Eduardo Cunha (PMDB-RJ), destituído do cargo de presidente da Câmara na última quinta-feira (5), declarou, em nota divulgada, que a participação da AGU no processo de impeachment constitui uma “interferência indevida na tentativa desesperada de evitar a consumação do processo”.

Defesa

O advogado-geral da União, José Eduardo Cardozo, afirmou em entrevista coletiva que a petição acatada por Maranhão faz parte do direito de defesa da presidenta Dilma, e que fez o que qualquer advogado faria nessa condição. “As justificativas para a interrupção do processo de impeachment passam por vícios expressamente proibidos. É uma ilusão imaginar que um processo claramente político como esse dará qualquer estabilidade ao país. Ele será mal visto internacionalmente, inclusive”, disse.

Os movimentos populares, por sua vez, saudaram a decisão de Maranhão.

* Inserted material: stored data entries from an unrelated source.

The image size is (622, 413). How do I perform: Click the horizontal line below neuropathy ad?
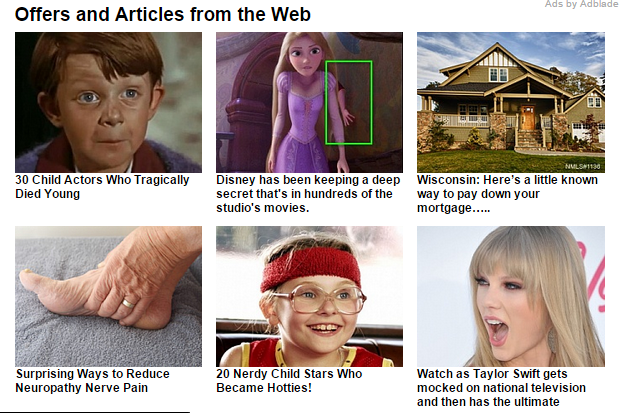point(95,412)
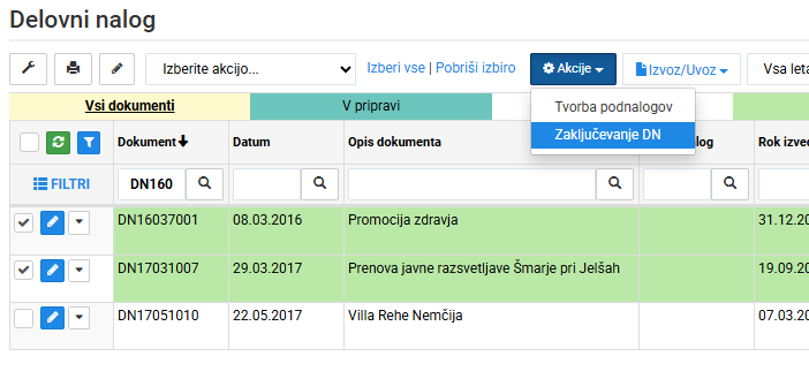This screenshot has width=809, height=379.
Task: Click the wrench settings icon button
Action: (28, 69)
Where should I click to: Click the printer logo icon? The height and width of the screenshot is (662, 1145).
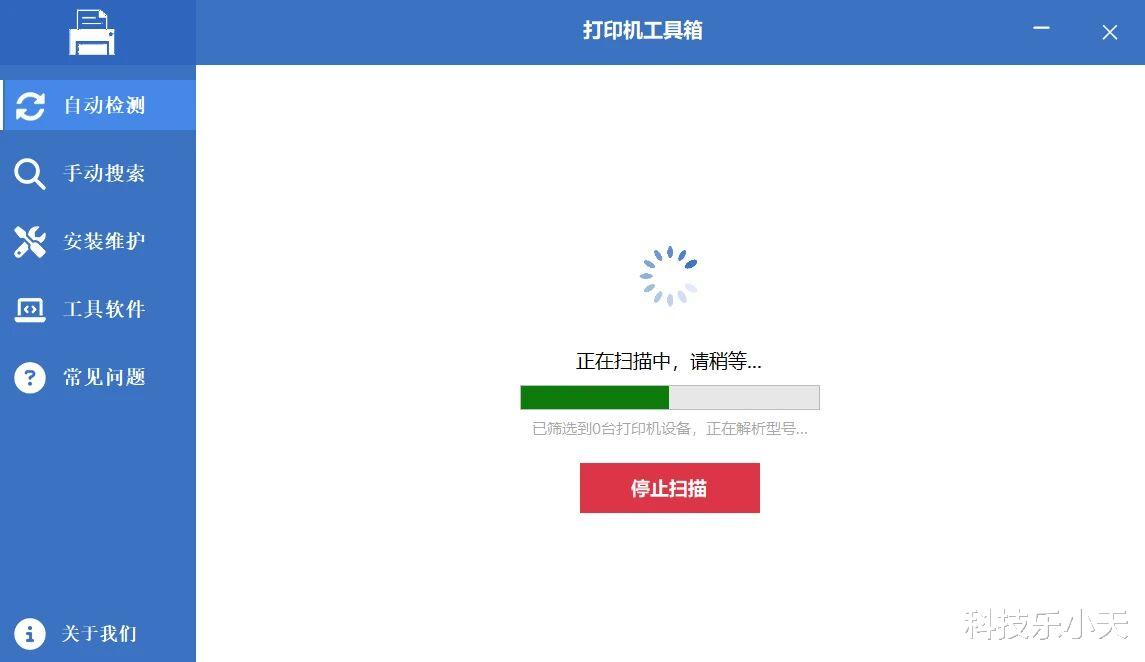92,33
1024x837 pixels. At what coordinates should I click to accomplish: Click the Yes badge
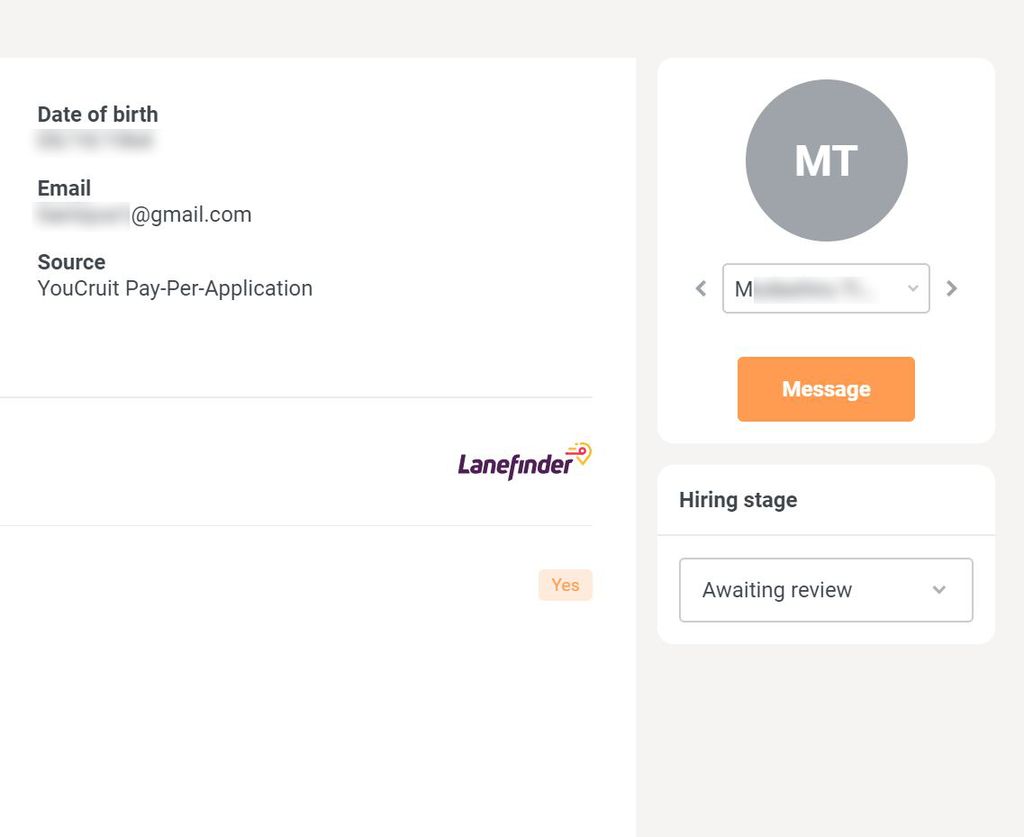[x=565, y=584]
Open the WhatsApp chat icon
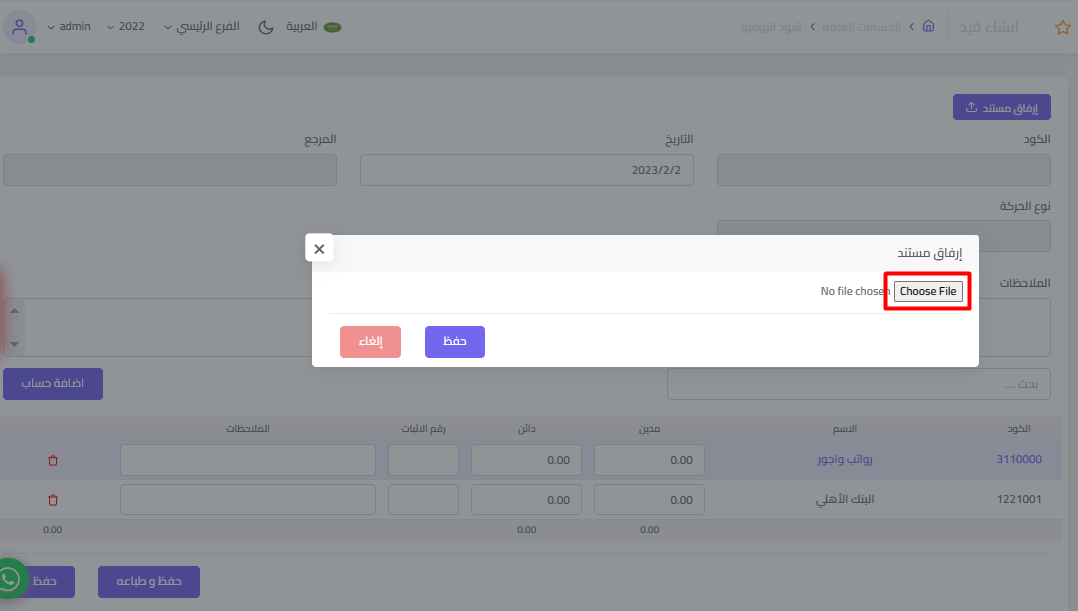Screen dimensions: 1078x611 click(10, 579)
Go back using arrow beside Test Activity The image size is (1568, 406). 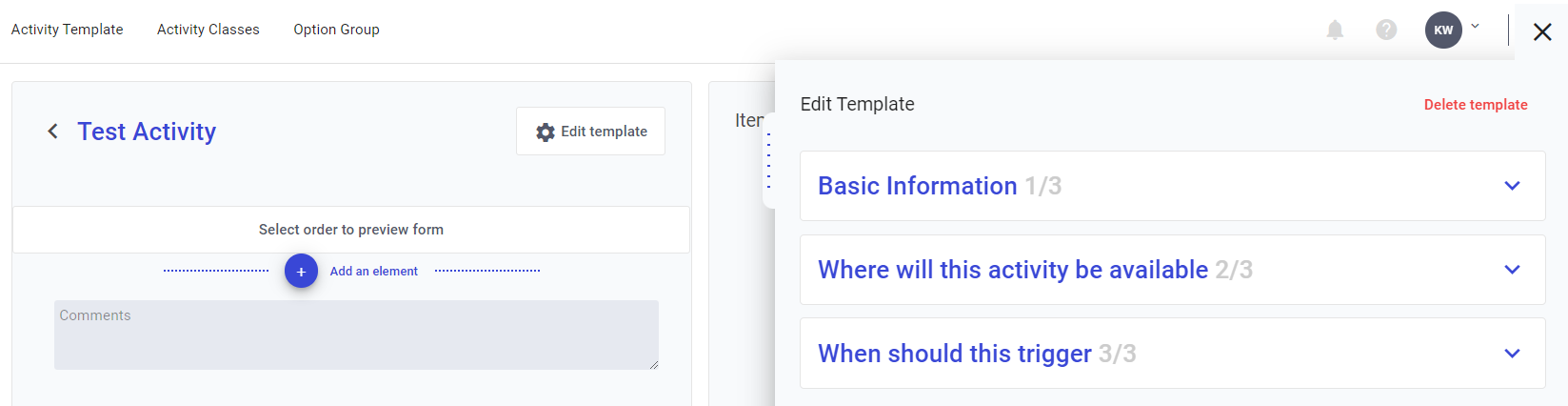[53, 132]
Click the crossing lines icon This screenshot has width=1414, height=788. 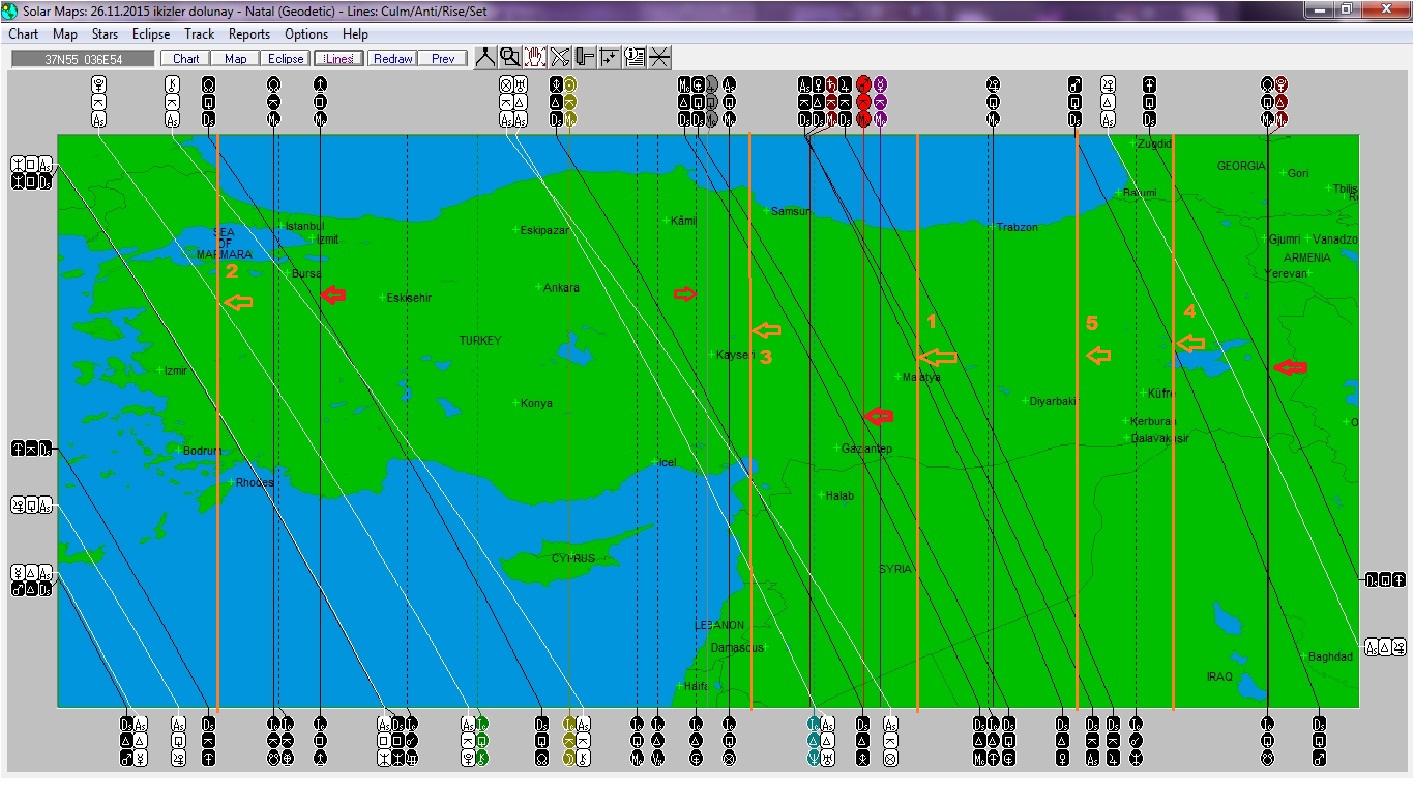click(x=660, y=57)
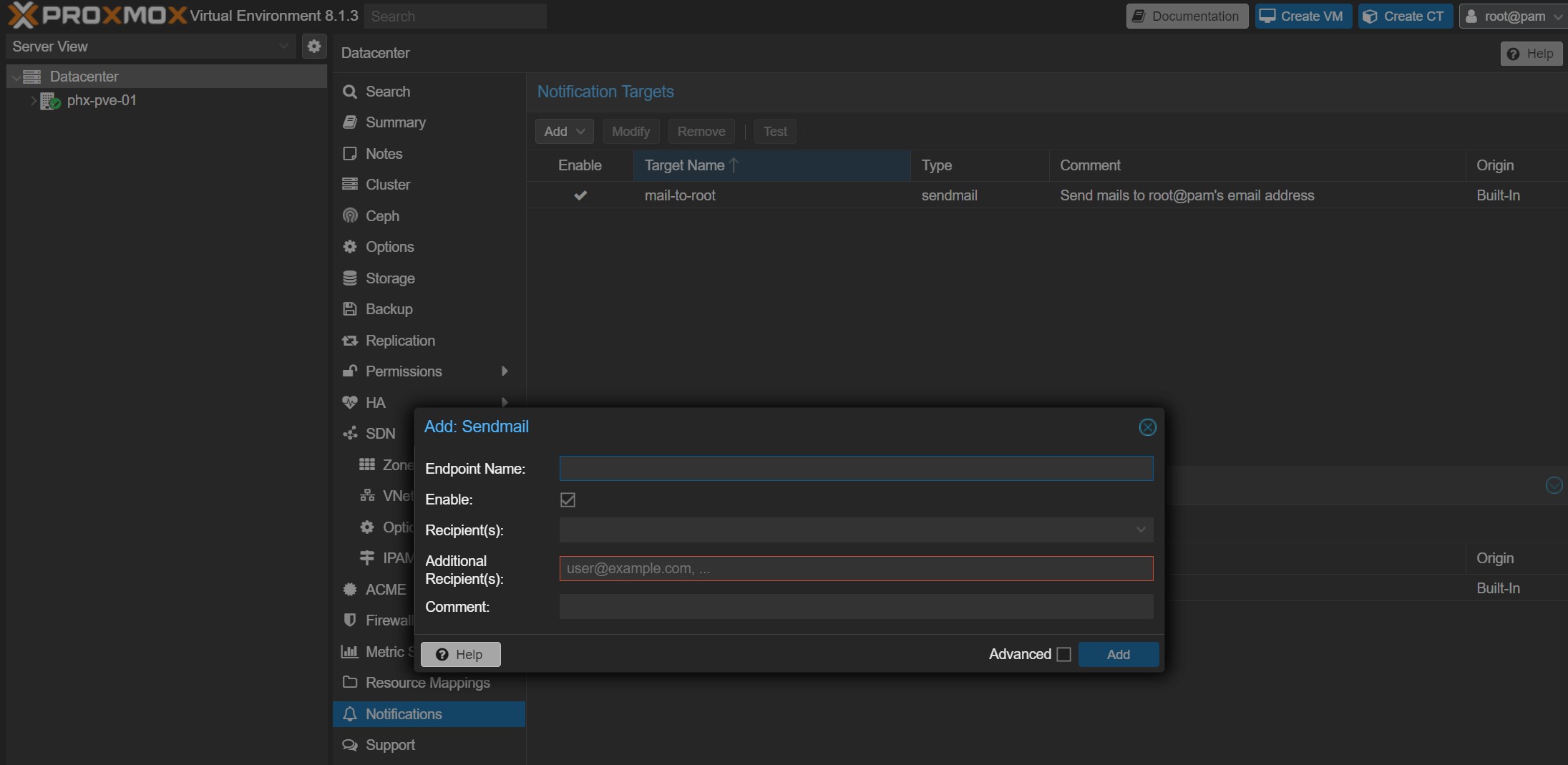1568x765 pixels.
Task: Enable the Advanced checkbox
Action: click(x=1063, y=654)
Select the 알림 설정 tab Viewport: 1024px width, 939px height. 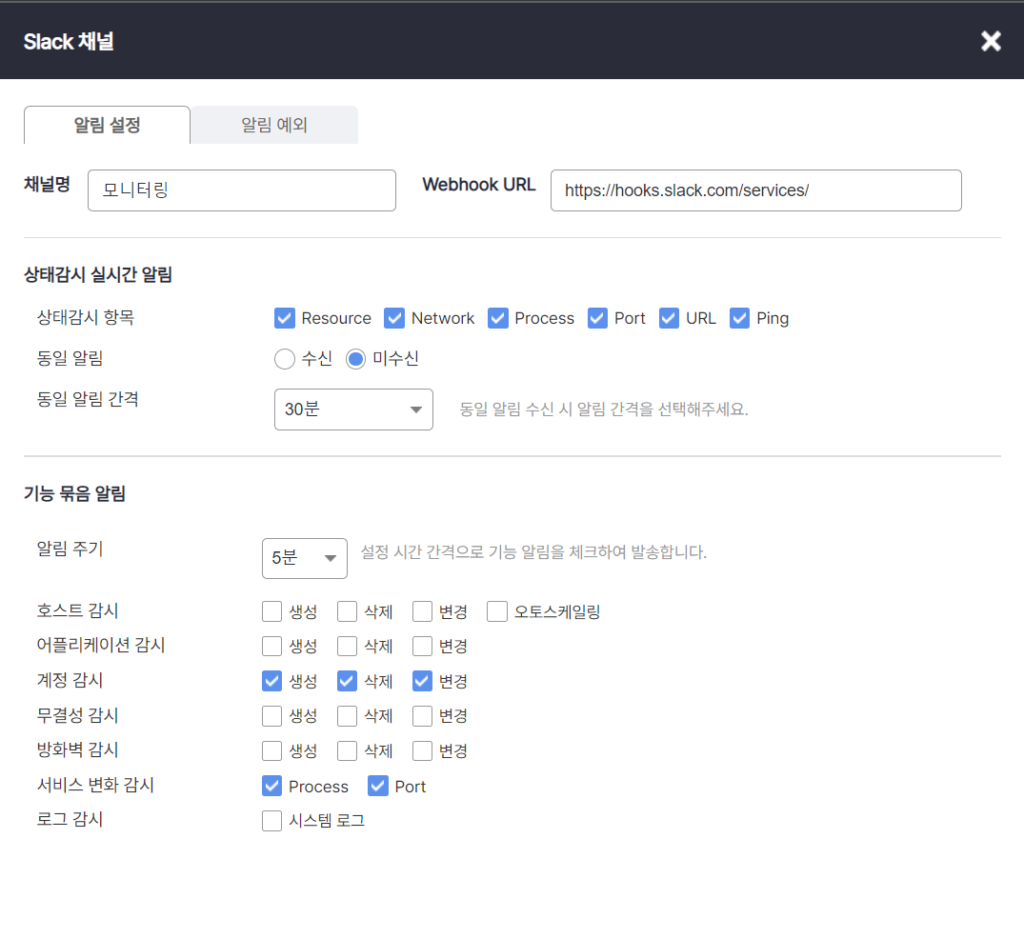click(106, 125)
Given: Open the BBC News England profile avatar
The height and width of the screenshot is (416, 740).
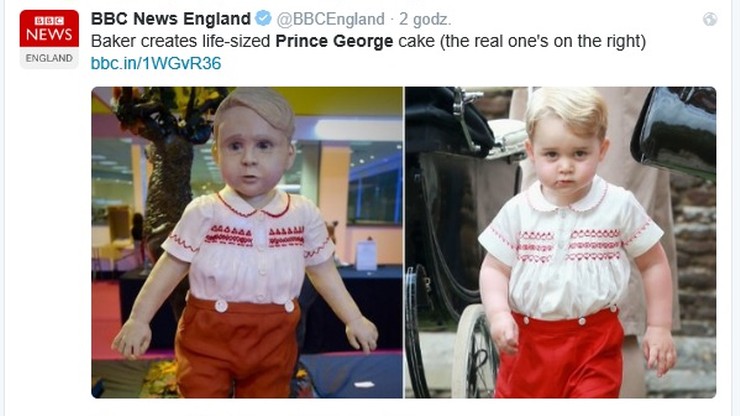Looking at the screenshot, I should [49, 39].
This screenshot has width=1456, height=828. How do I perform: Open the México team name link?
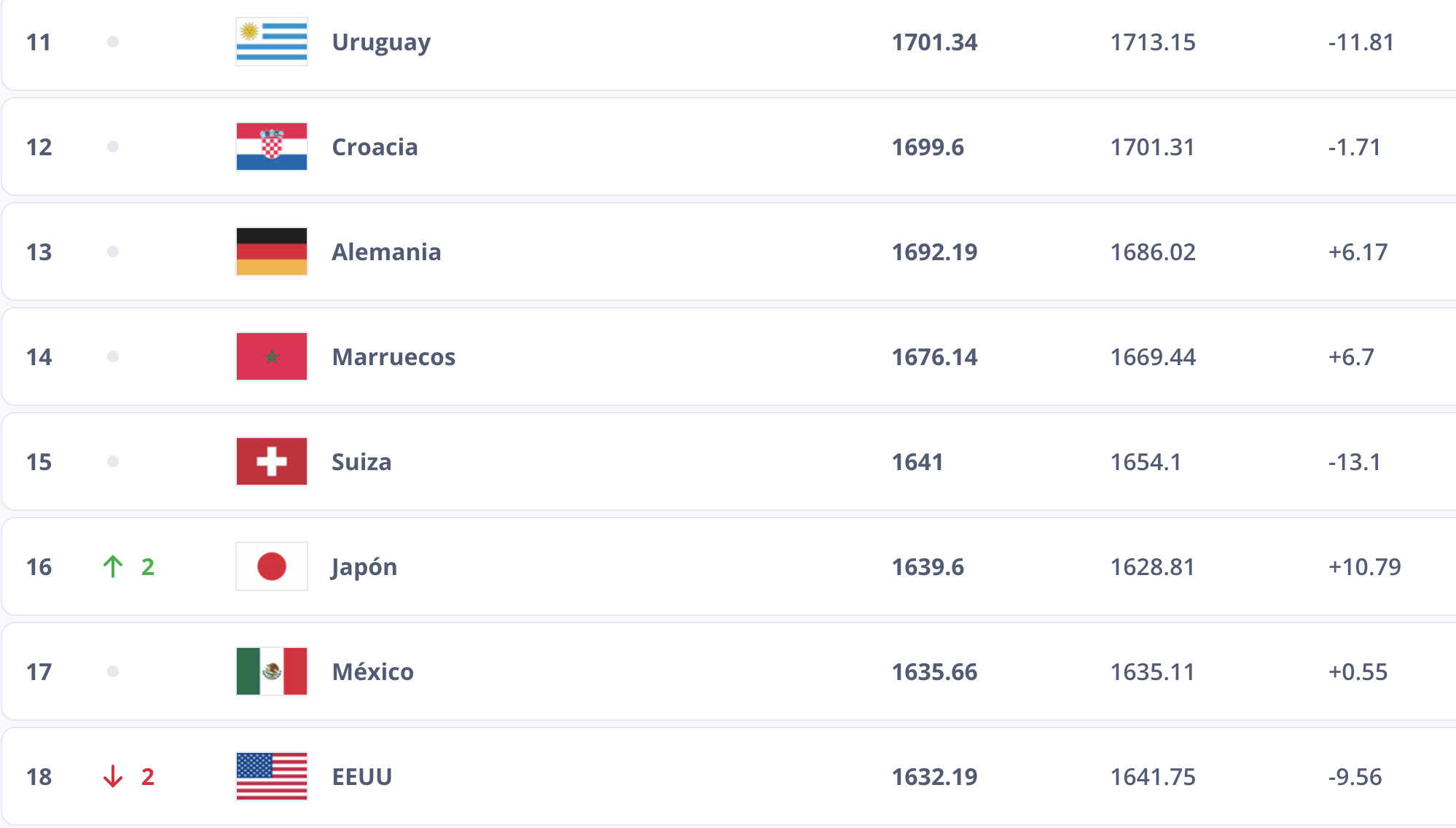(372, 672)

Um grupo de representantes da União Nacional dos Estudantes (UNE), da União de Estudantes Secundaristas (Ubes), da Central de Movimentos Populares (CMP), da Central Única dos Trabalhadores (CUT), entre outras organizações, ocupou o segundo andar do Palácio do Planalto após o evento com a presidenta.

Aos gritos de “ocupa e resiste”, decidiram continuar no salão em um movimento contrário ao processo de Impeachment. Já a Frente Brasil Popular, em nota, declarou apoio à anulação da sessão da Câmara do dia 17, argumentando que a decisão “corrobora com o apelo e o clamor da sociedade que defende a democracia e o Estado Democrático de Direito”.